Entries taken from a collection
>>>>>
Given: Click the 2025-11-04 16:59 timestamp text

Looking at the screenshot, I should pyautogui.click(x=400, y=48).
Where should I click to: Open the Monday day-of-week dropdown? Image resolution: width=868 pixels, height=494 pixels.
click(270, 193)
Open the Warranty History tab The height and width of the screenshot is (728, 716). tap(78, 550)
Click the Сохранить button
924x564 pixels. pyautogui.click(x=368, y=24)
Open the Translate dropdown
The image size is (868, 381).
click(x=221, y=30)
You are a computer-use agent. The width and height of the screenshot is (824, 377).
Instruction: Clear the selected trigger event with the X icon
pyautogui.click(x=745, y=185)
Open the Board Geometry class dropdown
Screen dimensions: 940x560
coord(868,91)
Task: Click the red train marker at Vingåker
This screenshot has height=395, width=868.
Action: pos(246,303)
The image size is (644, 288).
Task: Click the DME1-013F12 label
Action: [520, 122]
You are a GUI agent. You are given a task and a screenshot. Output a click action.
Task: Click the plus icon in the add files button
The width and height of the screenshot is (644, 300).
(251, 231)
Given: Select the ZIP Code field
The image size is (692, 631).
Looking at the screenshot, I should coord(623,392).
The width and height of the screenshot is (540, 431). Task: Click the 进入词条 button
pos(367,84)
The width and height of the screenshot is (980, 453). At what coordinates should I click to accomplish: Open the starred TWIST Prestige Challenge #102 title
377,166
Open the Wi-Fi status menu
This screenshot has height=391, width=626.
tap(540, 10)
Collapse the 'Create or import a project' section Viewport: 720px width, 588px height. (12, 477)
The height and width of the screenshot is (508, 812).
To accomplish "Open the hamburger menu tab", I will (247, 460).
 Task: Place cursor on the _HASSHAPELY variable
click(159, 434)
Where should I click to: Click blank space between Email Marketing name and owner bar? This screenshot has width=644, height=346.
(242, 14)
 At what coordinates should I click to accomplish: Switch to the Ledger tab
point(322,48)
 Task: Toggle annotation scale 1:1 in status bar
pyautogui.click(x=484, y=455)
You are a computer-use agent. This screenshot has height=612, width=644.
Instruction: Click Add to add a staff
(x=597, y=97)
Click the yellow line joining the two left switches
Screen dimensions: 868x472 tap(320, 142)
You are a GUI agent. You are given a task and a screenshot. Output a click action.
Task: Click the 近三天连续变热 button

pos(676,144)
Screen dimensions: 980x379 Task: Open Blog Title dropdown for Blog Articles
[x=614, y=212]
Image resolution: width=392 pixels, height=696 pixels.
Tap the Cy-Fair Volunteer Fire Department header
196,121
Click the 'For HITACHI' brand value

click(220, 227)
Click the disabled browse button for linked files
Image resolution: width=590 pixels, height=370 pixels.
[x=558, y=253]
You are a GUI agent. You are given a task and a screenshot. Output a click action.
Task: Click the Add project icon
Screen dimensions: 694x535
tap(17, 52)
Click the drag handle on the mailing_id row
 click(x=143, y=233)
<<<<<
_The problem:_ Copy only the entries from the first line to the line with "Open the Warranty", each exactly as it appears.

_Solution for this exercise:_
Given: Click the 2025-11-04 16:59 timestamp text

Looking at the screenshot, I should pyautogui.click(x=400, y=48).
Where should I click to: Open the Monday day-of-week dropdown? Image resolution: width=868 pixels, height=494 pixels.
click(270, 193)
Open the Warranty History tab The height and width of the screenshot is (728, 716). tap(78, 550)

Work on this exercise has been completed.